Veya odunlarının vasıtasıyla yapılan daha değişik güzel şeyler hayal etmiş
olabilir. Bütün bu mutluluklarda kendisinin de payı olduğunu düşünüp işini
zevkle yapmış olabilir.
İşte siz parasını verip odunları tabiri caizse çöpe attırdığınızda o
köylünün bütün hayallerini yıkmış ve sadece para kazanmak için çalışan basit
bir kimse konumuna sokmuş oluyorsunuz. Bu sebeple köylü amca soruyor
"benim odunlarım ne olacak?" Demek istiyor ki: "Benim odunlarım bir işe yaramayacak mı? birilerinin bir
ihtiyacını görmeyecek mi? Benim emeğim boşuna mıydı?"

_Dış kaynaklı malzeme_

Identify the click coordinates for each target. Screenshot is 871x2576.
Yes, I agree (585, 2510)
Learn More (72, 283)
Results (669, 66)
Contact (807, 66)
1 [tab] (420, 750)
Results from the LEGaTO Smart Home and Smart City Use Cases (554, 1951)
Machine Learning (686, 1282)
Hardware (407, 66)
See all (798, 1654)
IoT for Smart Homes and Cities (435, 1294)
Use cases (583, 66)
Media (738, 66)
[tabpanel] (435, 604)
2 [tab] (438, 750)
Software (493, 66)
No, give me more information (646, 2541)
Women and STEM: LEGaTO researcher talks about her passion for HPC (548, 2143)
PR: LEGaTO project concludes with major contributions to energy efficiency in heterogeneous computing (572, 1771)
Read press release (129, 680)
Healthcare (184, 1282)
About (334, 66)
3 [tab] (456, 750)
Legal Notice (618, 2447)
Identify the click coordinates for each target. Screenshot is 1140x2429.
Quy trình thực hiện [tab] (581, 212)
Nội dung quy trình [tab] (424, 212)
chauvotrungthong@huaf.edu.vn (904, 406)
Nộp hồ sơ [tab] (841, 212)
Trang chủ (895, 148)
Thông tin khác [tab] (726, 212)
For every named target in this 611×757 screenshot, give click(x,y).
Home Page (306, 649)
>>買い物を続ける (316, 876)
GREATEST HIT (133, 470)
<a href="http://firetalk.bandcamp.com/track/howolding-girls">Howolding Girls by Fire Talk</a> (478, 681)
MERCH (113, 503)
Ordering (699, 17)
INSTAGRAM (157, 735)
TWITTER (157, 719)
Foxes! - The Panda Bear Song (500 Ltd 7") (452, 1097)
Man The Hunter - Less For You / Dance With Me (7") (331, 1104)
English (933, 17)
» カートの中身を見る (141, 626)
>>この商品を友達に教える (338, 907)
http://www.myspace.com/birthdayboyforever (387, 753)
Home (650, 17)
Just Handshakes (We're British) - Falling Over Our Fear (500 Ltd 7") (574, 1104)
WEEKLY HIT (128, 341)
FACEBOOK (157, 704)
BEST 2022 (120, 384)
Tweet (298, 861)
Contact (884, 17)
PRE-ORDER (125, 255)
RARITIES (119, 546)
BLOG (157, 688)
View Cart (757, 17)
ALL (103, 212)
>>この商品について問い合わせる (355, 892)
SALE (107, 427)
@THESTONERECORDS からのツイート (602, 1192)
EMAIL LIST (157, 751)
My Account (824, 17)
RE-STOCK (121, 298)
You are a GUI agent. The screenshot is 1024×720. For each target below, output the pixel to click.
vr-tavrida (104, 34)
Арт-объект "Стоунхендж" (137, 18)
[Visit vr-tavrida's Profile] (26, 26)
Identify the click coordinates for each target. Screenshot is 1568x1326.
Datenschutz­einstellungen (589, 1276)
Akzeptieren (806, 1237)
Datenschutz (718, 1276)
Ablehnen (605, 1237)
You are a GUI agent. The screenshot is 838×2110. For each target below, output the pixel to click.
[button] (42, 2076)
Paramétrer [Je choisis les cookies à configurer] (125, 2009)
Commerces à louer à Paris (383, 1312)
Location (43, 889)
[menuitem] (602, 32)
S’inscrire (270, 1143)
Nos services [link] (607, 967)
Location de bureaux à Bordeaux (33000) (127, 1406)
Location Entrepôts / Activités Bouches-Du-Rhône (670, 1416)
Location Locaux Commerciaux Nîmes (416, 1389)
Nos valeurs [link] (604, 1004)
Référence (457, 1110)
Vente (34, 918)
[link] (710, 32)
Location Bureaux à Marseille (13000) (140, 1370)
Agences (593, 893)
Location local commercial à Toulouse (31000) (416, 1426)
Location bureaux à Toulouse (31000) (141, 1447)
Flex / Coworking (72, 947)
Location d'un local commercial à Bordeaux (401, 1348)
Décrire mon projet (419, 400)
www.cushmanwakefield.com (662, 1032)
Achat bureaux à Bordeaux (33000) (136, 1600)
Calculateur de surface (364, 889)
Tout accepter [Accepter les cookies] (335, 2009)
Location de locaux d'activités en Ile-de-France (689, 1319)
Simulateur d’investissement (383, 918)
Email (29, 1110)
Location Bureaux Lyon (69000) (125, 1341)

Hem kendisine karşılıksız yardım yapılması onun onurunu da kırmış olabilir.
Zengin şahıs şöyle diyebilirdi:
"Bu odunları satın aldım. Şimdi sen köyüne dön havaların iyi olduğu bir
zaman bunları benim evime getiriver veya bir fakirin evine yıkıver."
O zaman köylünün de hayalleri yıkılmaz, onuru kırılmazdı. Kendisinin
insanların yararına çalışan değerli bir birey olduğu düşüncesi zarar görmezdi.
Üreten insanların çoğu, yaptığı işi sadece para kazanmak için yapmazlar.